▶ **TASKS TO COMPLETE**:
1 > Answer these from the text on Edinburgh Council's petition rules, one answer a line, marked (a), (b), (c):
(a) Which petitioner was listed on the published petition?
(b) How many different versions of the petition were submitted to City of Edinburgh?
(c) What did the third version of the petition remove?
2 > Reproduce exactly the part of the text on Edinburgh Council's petition rules that opens with the words containing "And City of" and closes with "(bold in original)".
3 > Carry on the text on Edinburgh Council's petition rules, picking up right after its last sentence.

Petitions – what are Edinburgh Council’s rules?

City of Edinburgh Council sensibly has rules to make sure that petitions are valid, credible and a good use of Council time. Only when the Council is sure that a petition meets their rules will it be made available for signatures. When the ‘Back Off’ group, submitted a Petition about abortion vigils City of Edinburgh broke or ignored many of its own rules including:

Who wrote it?

City of Edinburgh want to know who is behind any petition. They as for:

“your name, address, phone number and email address and the names of any other people involved in creating the petition” (our emphasis)

https://web.archive.org/web/20201204054021/https://www.edinburgh.gov.uk/say/petitions/1

Only one petitioner, “Miss E Cheney” was listed on the published petition. However, according to a Freedom of Information review response the final version of the petition was inspired by

“a policy advisor who has suggested a further wording change”

City of Edinburgh FOI Review Response 30959 22 March 2021

Although Council rules, above, require the names of any persons involved in creating a petition, details of the “policy advisor” or their organisation were not provided by Back Off or requested by the Council, contrary to their own rules.

It is known that the Back Off student group is coordinated by the abortion provider BPAS. 3 different versions of the petition were submitted to City of Edinburgh. The first and second versions made reference to BPAS. The third which included the “wording change” suggested by “a policy advisor”, removed all references to the BPAS organisation.

What have you done to solve your problem?

City of Edinburgh says:

“Before a petition is submitted, petitioners are expected to have taken reasonable steps in attempting to resolve the issues.”

And City of Edinburgh’s online petition form includes the field:

“Action taken (if any) to resolve issues of concern before submitting the e-Petition”

No information was provided in this field in the Petition form submitted by the Back Off group (FOI Review Response 30959).

Are you being honest and truthful?

For obvious reasons the Council is clear that

“We will not accept a petition that contains false or defamatory statements” (bold in original)

▶ **DATA RECORDS**:
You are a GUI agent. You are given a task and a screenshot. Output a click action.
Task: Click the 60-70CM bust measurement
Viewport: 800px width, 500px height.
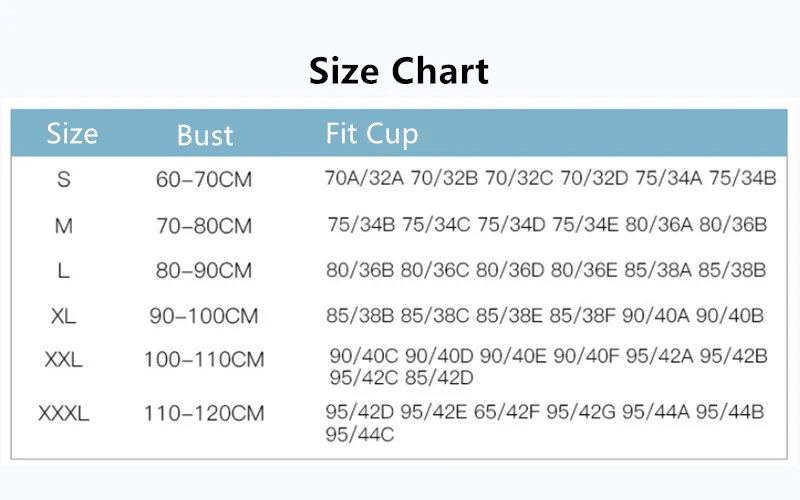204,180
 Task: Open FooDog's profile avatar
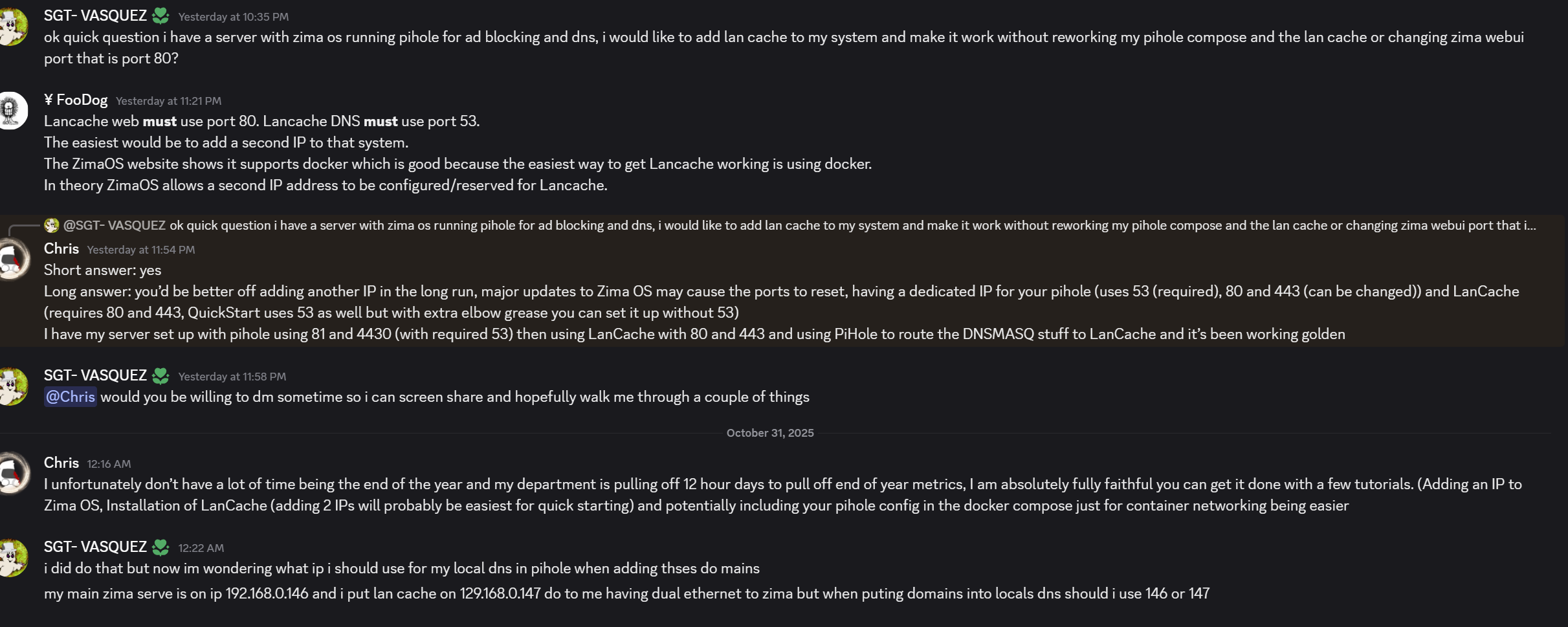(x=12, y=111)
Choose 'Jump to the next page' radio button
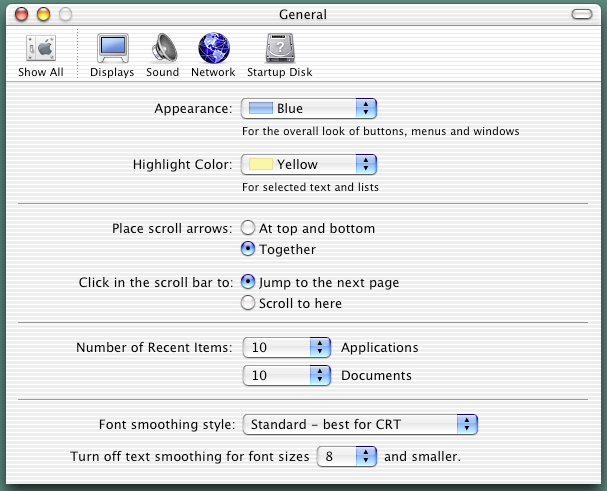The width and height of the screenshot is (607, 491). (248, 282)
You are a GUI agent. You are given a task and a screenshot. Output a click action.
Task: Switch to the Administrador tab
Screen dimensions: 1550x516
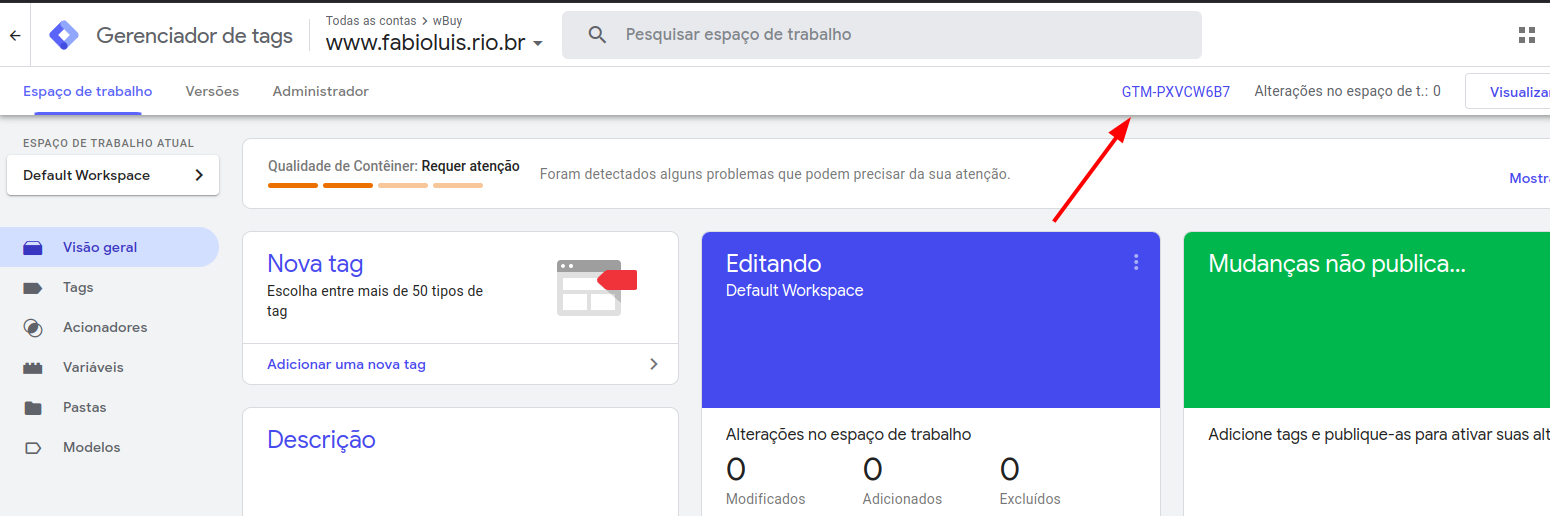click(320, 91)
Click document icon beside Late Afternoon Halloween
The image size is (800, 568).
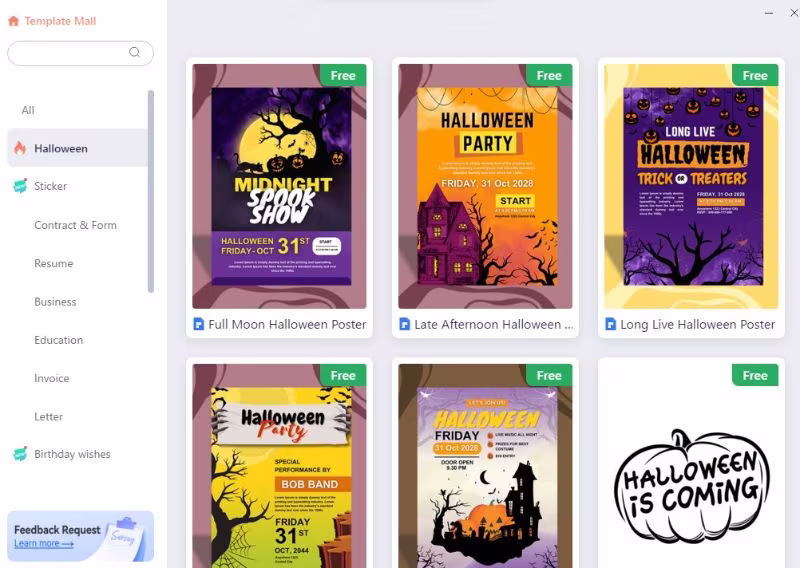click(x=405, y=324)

▶ **OUTPUTS FOR THE TASKS**:
1 >
(a) Miss E Cheney
(b) Three
(c) All references to the BPAS organisation

2 >
And City of Edinburgh’s online petition form includes the field:

“Action taken (if any) to resolve issues of concern before submitting the e-Petition”

No information was provided in this field in the Petition form submitted by the Back Off group (FOI Review Response 30959).

Are you being honest and truthful?

For obvious reasons the Council is clear that

“We will not accept a petition that contains false or defamatory statements” (bold in original)

3 >
https://web.archive.org/web/20210311220514/https://www.edinburgh.gov.uk/say/petitions/2?documentId=12630&categoryId=20029

The final (“policy advisor”) version of the petition alleged that “medically incorrect” leaflets were being distributed and included 2 case studies not included in the previous petition versions. The petition alleged:

“Women not accessing abortion care are also targeted – with one woman with a pram being told ‘she hadn’t killed her baby so why would she support abortion’, and another being told she would die of cancer for having an abortion in the past”

https://www.edinburgh.gov.uk/directory-record/1312475/introduce-buffer-zones-around-clinics-that-provide-abortion-services

These allegations raise obvious ‘red flags’ for falsehood or defamation so a prudent approach might have been to verify them with the Petitioner before publication on the Council website. In correspondence with the Petitioner a City of Edinburgh Council officer states that they will “validate in due course.” However, in FOI Response 30791 City of Edinburgh admitted that this did not take place and that “No further information was supplied for each statement” and “No further information was requested” by the Council.

Conclusion

The Petition failed to meet the Council’s criteria relating to authors, honesty and reasonable steps taken before bringing the issue to the Council. Despite this, the Council seems to have ignored its own rules and the petition was published on City of Edinburgh’s website on 6 November 2020.